WHAT TO PRODUCE:
Output exactly the lines below, starting with the line that has "Open the t.co/AuHuX3TBdo link" and going on through the line that has "Screen dimensions: 952x1270", both included, and no other lines.

THE RECORDS:
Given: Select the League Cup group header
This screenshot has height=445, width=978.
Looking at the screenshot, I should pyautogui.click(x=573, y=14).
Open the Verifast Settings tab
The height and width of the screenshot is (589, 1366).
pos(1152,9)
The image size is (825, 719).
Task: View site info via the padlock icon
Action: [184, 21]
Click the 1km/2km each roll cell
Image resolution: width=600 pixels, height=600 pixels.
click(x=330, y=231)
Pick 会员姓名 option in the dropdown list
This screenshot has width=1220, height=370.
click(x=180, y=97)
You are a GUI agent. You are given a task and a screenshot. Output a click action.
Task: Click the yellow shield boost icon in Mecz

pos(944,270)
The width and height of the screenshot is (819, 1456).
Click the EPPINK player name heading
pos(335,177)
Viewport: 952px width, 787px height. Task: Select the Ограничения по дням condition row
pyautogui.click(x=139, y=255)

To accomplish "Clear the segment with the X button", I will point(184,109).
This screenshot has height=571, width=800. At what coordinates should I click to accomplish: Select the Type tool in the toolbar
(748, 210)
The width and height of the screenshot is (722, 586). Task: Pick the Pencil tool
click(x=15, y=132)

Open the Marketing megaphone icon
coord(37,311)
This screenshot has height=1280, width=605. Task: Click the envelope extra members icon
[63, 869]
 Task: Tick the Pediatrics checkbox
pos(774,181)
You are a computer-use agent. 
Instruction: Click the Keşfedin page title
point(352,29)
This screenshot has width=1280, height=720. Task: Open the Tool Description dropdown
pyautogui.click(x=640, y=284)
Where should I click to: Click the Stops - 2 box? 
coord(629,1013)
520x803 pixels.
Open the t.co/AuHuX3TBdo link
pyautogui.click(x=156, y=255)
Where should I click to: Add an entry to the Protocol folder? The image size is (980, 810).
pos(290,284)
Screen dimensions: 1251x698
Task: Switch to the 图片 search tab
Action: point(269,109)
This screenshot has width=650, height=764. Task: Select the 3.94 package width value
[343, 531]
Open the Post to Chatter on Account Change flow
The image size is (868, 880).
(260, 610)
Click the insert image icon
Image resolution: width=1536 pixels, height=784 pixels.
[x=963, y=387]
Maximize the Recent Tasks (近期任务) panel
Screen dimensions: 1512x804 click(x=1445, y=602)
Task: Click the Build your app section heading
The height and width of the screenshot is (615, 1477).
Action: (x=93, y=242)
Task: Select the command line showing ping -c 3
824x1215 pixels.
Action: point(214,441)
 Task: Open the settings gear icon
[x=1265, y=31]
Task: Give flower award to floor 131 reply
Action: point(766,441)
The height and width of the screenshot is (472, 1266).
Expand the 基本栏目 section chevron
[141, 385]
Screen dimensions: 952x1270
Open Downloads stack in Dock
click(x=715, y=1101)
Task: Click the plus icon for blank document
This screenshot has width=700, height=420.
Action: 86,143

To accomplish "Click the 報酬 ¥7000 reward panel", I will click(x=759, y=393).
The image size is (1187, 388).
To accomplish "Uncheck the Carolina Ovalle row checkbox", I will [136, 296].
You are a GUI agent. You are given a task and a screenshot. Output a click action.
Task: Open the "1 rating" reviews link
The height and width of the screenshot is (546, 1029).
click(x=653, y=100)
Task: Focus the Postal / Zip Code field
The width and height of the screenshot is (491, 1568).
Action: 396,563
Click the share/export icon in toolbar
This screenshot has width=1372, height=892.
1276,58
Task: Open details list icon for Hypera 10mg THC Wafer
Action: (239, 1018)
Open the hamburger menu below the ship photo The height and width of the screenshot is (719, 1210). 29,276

OUTPUT OF THE EXERCISE:
Open the t.co/AuHuX3TBdo link
pyautogui.click(x=156, y=255)
Where should I click to: Add an entry to the Protocol folder? The image size is (980, 810).
pos(290,284)
Screen dimensions: 1251x698
Task: Switch to the 图片 search tab
Action: point(269,109)
This screenshot has width=650, height=764. Task: Select the 3.94 package width value
[343, 531]
Open the Post to Chatter on Account Change flow
The image size is (868, 880).
(260, 610)
Click the insert image icon
Image resolution: width=1536 pixels, height=784 pixels.
[x=963, y=387]
Maximize the Recent Tasks (近期任务) panel
Screen dimensions: 1512x804 click(x=1445, y=602)
Task: Click the Build your app section heading
The height and width of the screenshot is (615, 1477).
Action: (x=93, y=242)
Task: Select the command line showing ping -c 3
824x1215 pixels.
Action: point(214,441)
 Task: Open the settings gear icon
[x=1265, y=31]
Task: Give flower award to floor 131 reply
Action: point(766,441)
The height and width of the screenshot is (472, 1266).
Expand the 基本栏目 section chevron
[141, 385]
Screen dimensions: 952x1270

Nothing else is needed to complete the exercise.